The University of Arizona will provide free tuition to medical students who agree to work in the underserved communities in Arizona for at least two years, the school said in a release.

Announced last week, the new initiative will allow Colleges of Medicine in Tucson and Phoenix to provide free tuition in the spring semester to students who agree to practice primary care in such areas after completing their residency.

The initiative is being funded by $8 million appropriated by the Arizona Legislature in May. It would benefit nearly 100 students, while the remaining funds will be used to increase the Phoenix class size.

“Arizona needs nearly 600 primary care physicians today, and the number is expected to grow to more than 1,900 by 2030,” said Michael D. Dake, senior vice president for UArizona Health Sciences.

“As the state’s only two designated medical schools, the College of Medicine – Tucson and the College of Medicine – Phoenix are taking full advantage of the public investment approved by our state legislators, who recognize the time to address this shortage is now.”

According to the Health Resources and Services Administration, the state currently meets only 40 percent of its need for primary care physicians with underserved areas being suffering the most.

The students who are current full-time medical students enrolled in one of the UArizona Colleges of Medicine are eligible for the program. They will have to start their commitment within six years of graduation from medical school and completed within 10 years of graduation.

_Listed records_
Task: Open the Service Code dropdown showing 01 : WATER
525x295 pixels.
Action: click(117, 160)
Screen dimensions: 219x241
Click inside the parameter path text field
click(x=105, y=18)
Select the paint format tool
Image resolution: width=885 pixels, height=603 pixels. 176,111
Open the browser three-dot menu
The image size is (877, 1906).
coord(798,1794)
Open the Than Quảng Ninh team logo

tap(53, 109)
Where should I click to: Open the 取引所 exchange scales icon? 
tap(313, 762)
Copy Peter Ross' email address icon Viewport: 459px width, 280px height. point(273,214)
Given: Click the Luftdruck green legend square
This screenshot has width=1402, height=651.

==

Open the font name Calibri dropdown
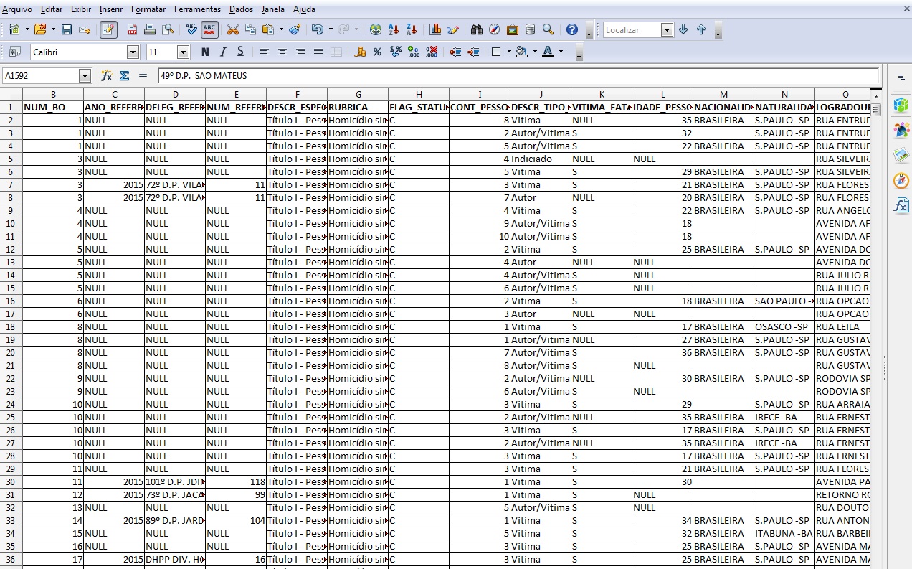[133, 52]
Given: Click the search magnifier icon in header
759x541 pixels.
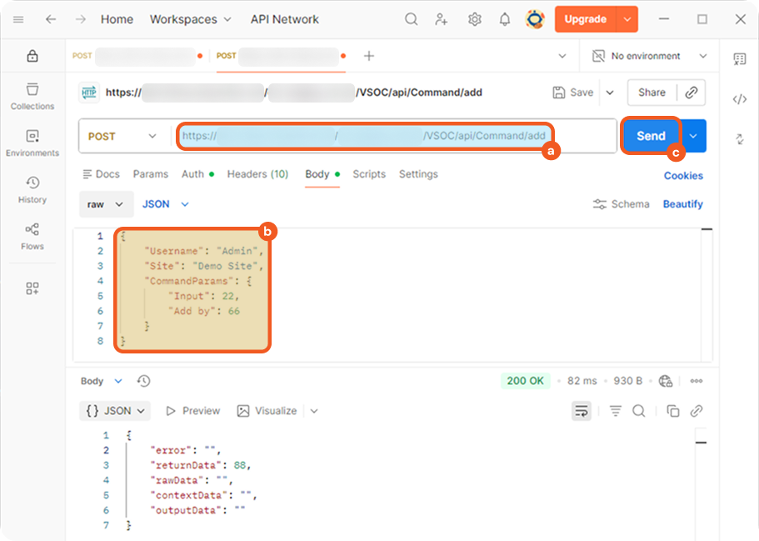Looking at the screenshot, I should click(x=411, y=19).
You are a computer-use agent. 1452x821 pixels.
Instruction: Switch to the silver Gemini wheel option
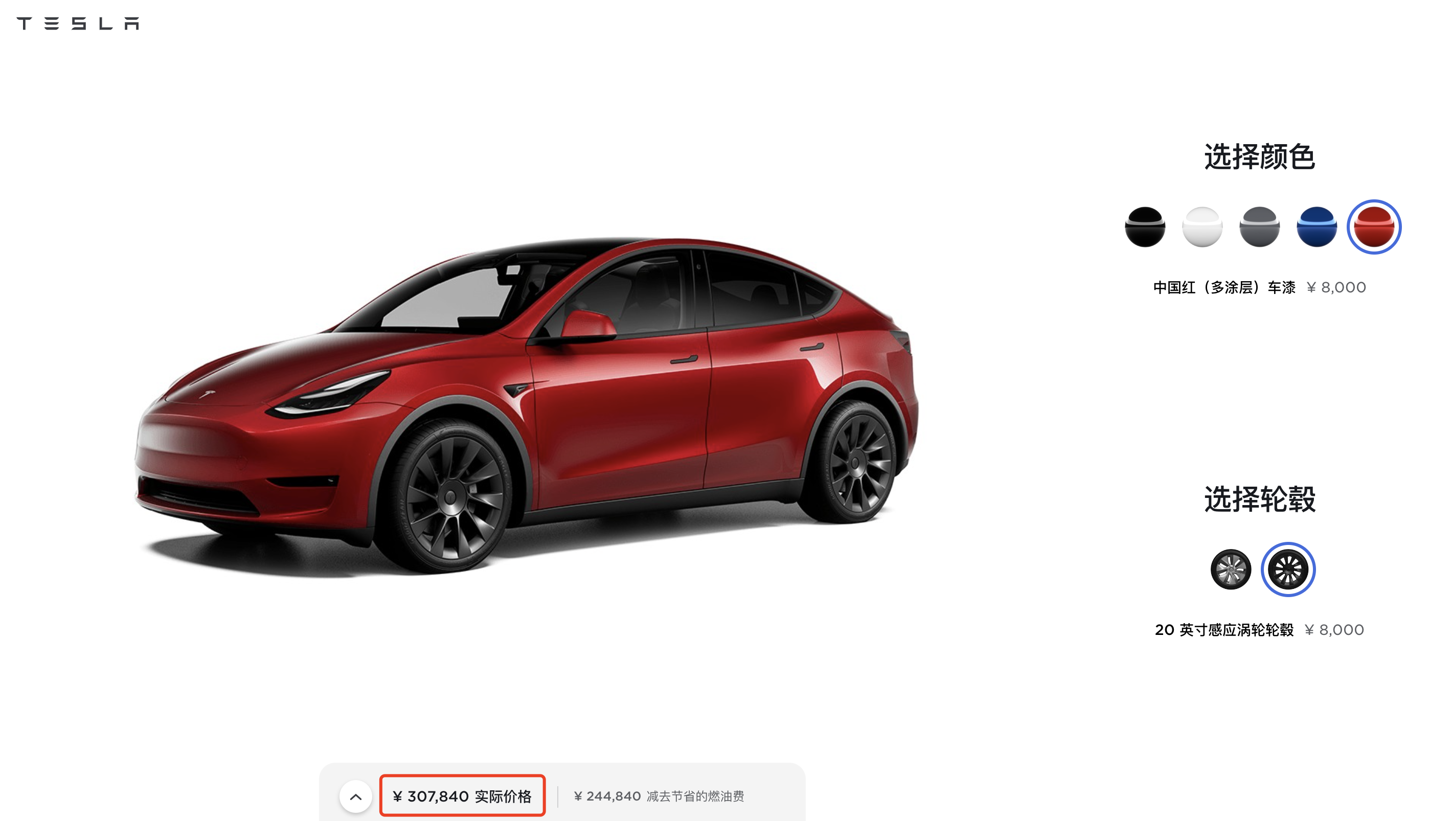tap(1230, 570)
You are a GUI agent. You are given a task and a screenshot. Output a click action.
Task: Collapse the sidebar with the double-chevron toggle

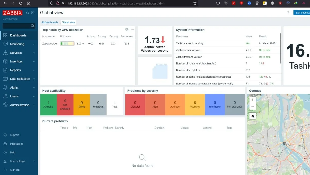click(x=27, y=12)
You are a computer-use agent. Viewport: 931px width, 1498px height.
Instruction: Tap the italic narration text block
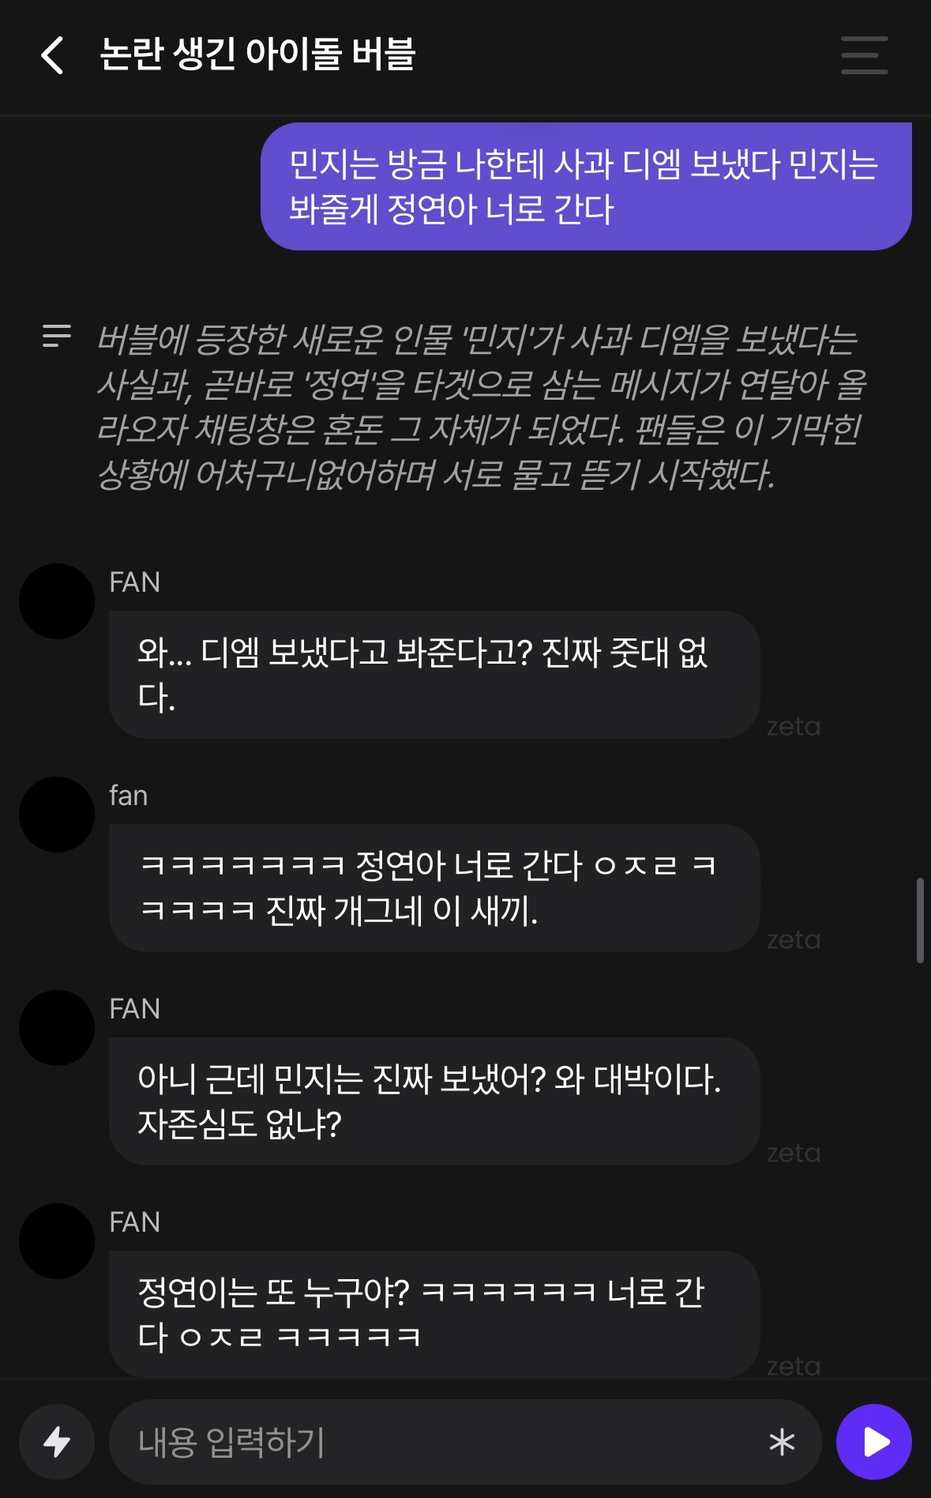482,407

...

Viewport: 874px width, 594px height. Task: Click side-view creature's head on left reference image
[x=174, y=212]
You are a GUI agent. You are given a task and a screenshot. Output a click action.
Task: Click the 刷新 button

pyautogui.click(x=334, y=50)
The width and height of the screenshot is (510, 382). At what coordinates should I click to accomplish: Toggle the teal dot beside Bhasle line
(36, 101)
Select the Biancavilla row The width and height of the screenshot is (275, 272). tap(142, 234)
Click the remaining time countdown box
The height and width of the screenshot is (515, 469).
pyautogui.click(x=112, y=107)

_Task_
For each statement below, say yes or no to whether it agrees with the article on free medical tuition in Arizona, and quote the article's deciding words.
1. The initiative is paid for with $8 million from the Arizona Legislature.
2. Students must agree to work in underserved communities for at least five years.
3. The free tuition applies to the fall semester.
The data are not needed for this exercise.

_Solution for this problem_
1. Yes: "The initiative is being funded by $8 million appropriated by the Arizona Legislature in May."
2. No: "who agree to work in the underserved communities in Arizona for at least two years"
3. No: "provide free tuition in the spring semester"